M.S.D. of Martinsville v. Jackson
9 N.E.3d 230
| Ind. Ct. App. | 2014Background
- MWMS students C.J. and B.K. sued the School District for failing to protect them from a former student who committed a school shooting; trial court denied summary judgment.
- Phelps, a former student with a lengthy disciplinary history, entered MWMS on a day with doors unlocked and attacked C.J. as monitors observed but did not intervene.
- School safety plan was developed by Principal Lipps, who stated she was responsible for West’s operation and safety planning; board involvement in policy unclear.
- District argued ITCA discretionary-function immunity and that Lipps’ safety-plan decisions were planning/operational but not final policy; plaintiffs argued plan execution breached duty.

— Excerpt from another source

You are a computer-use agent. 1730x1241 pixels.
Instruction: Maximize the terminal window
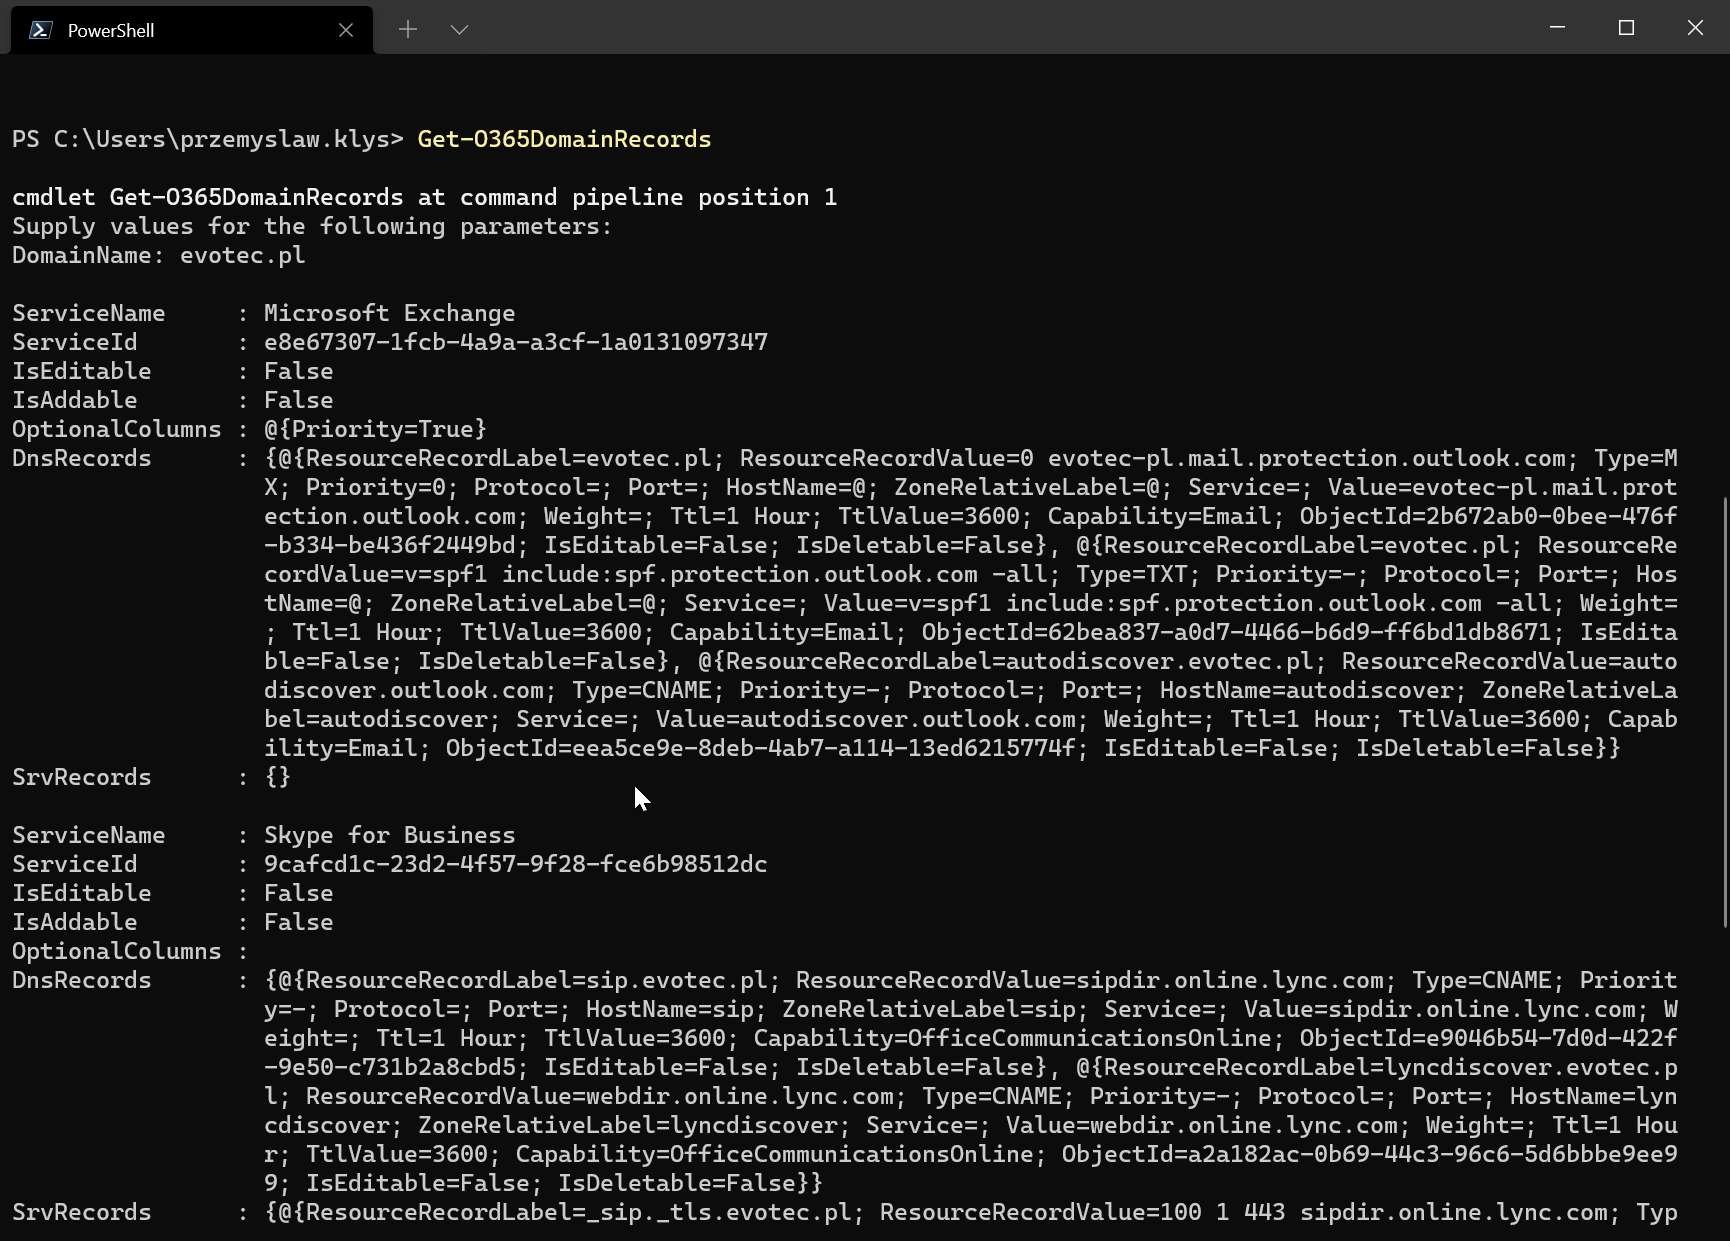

- Court held: ITCA immunity does not apply to Lipps’ implementation; genuine issues of material fact exist on foreseeability, duty, and contributory negligence; denial of summary judgment affirmed.
- Contributory negligence under Indiana law does not bar governmental claims unless sole fault is plaintiff’s; issues for jury on foreseeability and duty evaluation.
Issues
| Issue | Plaintiff's Argument | Defendant's Argument | Held |
|---|---|---|---|
| ITCA discretionary function immunity applies | C.J. and B.K. challenge only implementation, not policy | Safety plan decisions are discretionary policy | Immunity not established; denial affirmed |
| Was there a breach of duty to protect students? | District failed to foresee and prevent the shooting | No breach; precautions were reasonable | Genuine issues of material fact; breach not as a matter of law |
| Foreseeability of the shooting | Past threats and Phelps’s presence made shooting foreseeable | Foreseeability cannot be assumed; contested facts | Verdict reserved for the trier of fact |
| Contributory negligence of C.J. | C.J. acted to seek safety after threats; not contributorily negligent | C.J. failed to follow mother’s warning | Jury question; not resolved as a matter of law |
| Whether the trial court properly denied summary judgment overall | There are unresolved facts on foreseeability and duty | If immunity and duty are resolved in appellant’s favor, summary judgment would be appropriate | Affirmed; denial of summary judgment upheld |
Key Cases Cited
- Peavler v. Bd. of Comm’rs of Monroe Cnty., 528 N.E.2d 40 (Ind.1988) (planning/operational test for ITCA discretionary immunity)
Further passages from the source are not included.